Passage shown
|---|
Fr. Vincent GRUBER, OMI
Provincial of France

Fraternal greetings!

Fr. Ellince MARTYR, Provincial of Haiti and I, visited the 13 Oblates of French Guiana from October 15th to 24th, 2018. The purpose of our visit was to learn more about their realities and to consult them individually regarding the new Mission Mandate for 2018-2021.

Oblate Fathers Morose, Gruber, Martyr and Leon

French Guiana, as a French overseas department (DOM) and European territory on the South American continent, attracts many citizens from neighboring countries in search of a better life. Thus, the Guyanese population doubles every 20 years while the GDP per capita decreases regularly. Its population in 2015 was 259,865 inhabitants.  More than half of these are of foreign origin: Amerindians, Bushinengues, Creoles, Europeans, the Hmong, Brazilians, Chinese, Surinamese, and Haitians are all found here!

In the past three years, more than 11,000 asylum applications have been filed in French Guiana, and 88% of them came from Haiti. The school system is also overwhelmed. Often the migrant children have no place in the middle and high schools. Due to lack of reception facilities, shantytowns are multiplying and in the face of this unprecedented migratory wave, French Guiana is at a dead end.
|---|
Recorded data
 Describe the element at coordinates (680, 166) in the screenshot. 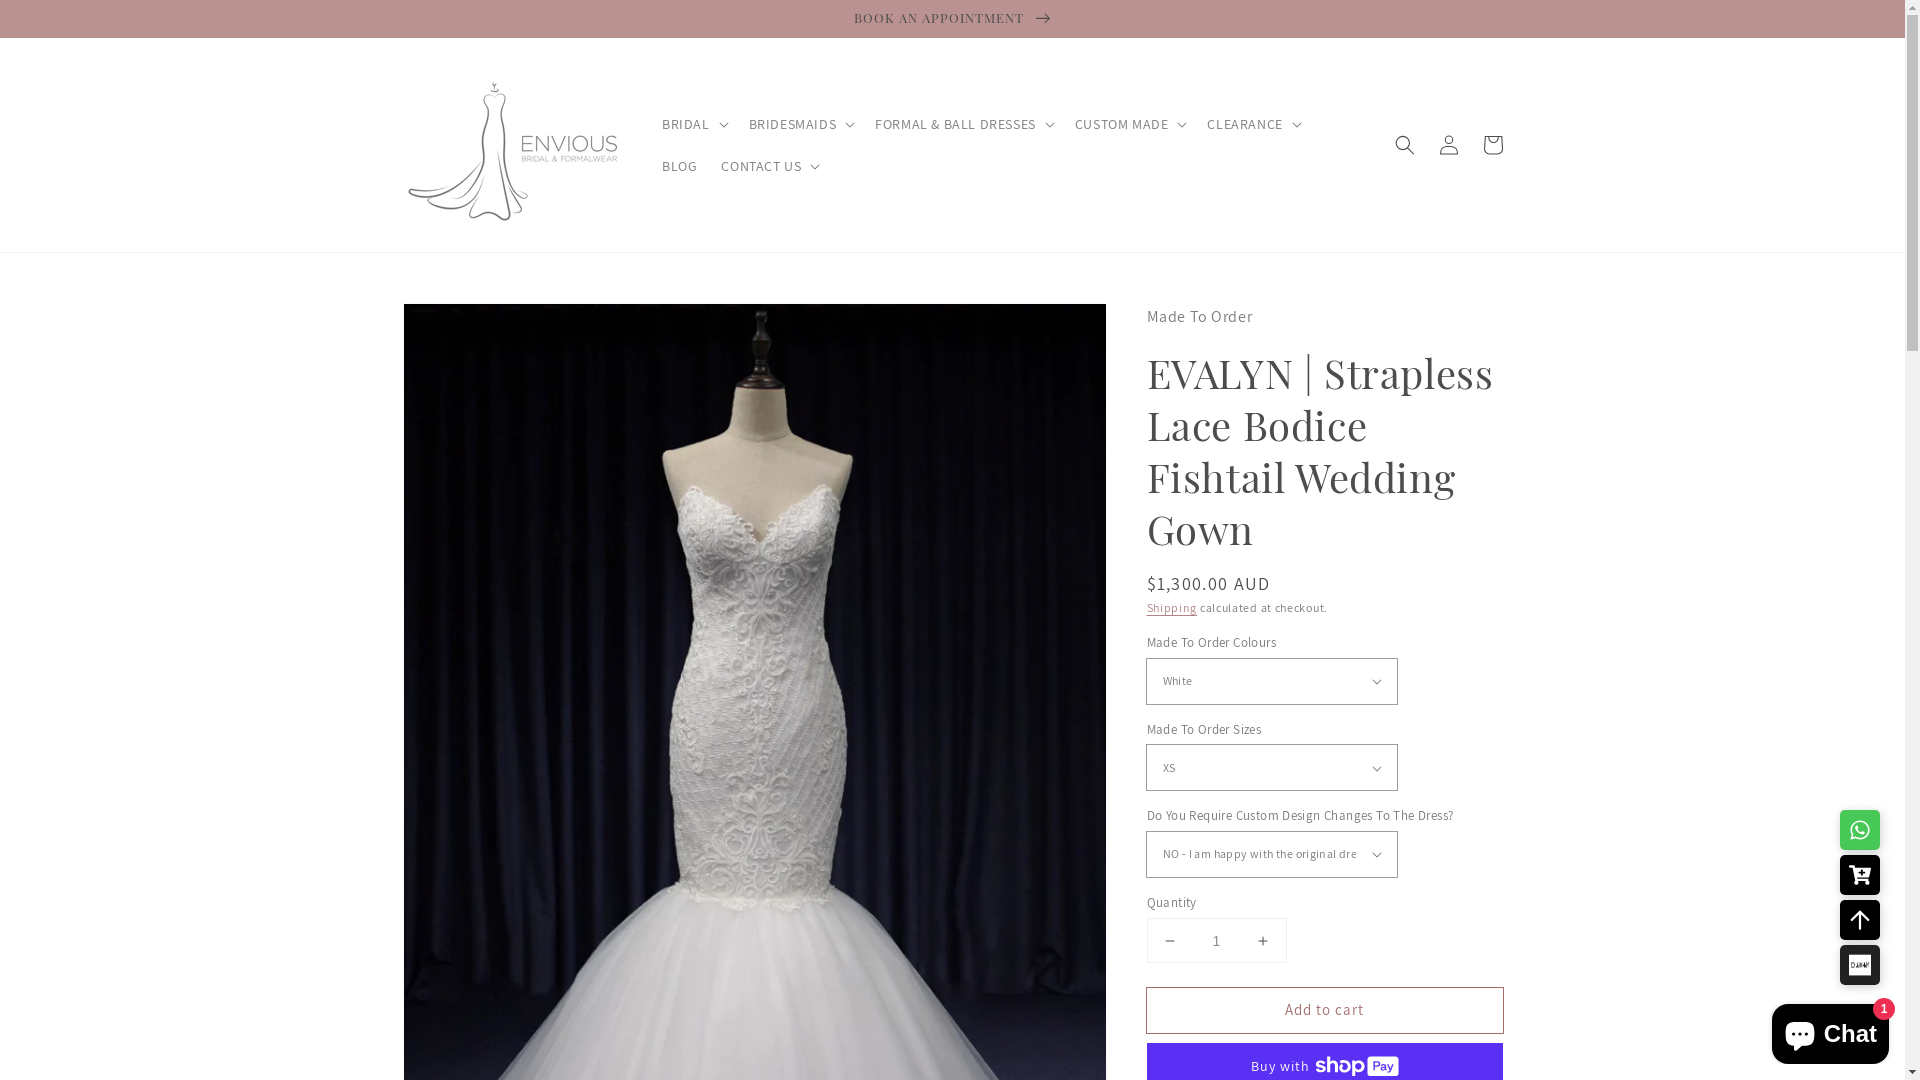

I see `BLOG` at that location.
|---|
What you need to do
**a.** State whether each statement agrees with the letter about French Guiana, answering yes or no and quoting the deciding words: (i) the visit took place from October 15th to 24th, 2018; (ii) the GDP per capita in French Guiana is rising steadily; (iii) most of the asylum applications filed in the past three years came from Brazil.
**b.** Rewrite the letter about French Guiana starting at "Fr. Vincent GRUBER, OMI" and ending at "Mandate for 2018-2021.", substituting "Pastoral Plan" for "Mission Mandate".
**c.** Pick up the letter about French Guiana after its final sentence and continue it.
The material is separate from the letter about French Guiana.

Answers below
**a.**
(i) Yes: "visited the 13 Oblates of French Guiana from October 15th to 24th, 2018"
(ii) No: "the GDP per capita decreases regularly"
(iii) No: "88% of them came from Haiti"

**b.**
Fr. Vincent GRUBER, OMI
Provincial of France

Fraternal greetings!

Fr. Ellince MARTYR, Provincial of Haiti and I, visited the 13 Oblates of French Guiana from October 15th to 24th, 2018. The purpose of our visit was to learn more about their realities and to consult them individually regarding the new Pastoral Plan for 2018-2021.

**c.**
OMI Missionaries in French Guiana

Of the thirty-seven priests in French Guiana, thirteen are Oblates.  The objective of all of them is to bring the local Church, composed of Guianese Creoles, Hmong, Brazilians, Haitians, Surinamese, and Amerindians, on a path of living together; shifting from a multicultural to an intercultural model of fraternal universal communion.

Church of the Hmong community, Cacao

We were struck by the closeness to and concern for the people, on the part of the Oblates, especially for the neediest in the rural forests as well as in the populated neighborhoods.  In every place, we saw the missionaries’ efforts toward intercultural mixture in the membership of the choirs, catechists’ groups, pastoral councils and other ecclesial structures.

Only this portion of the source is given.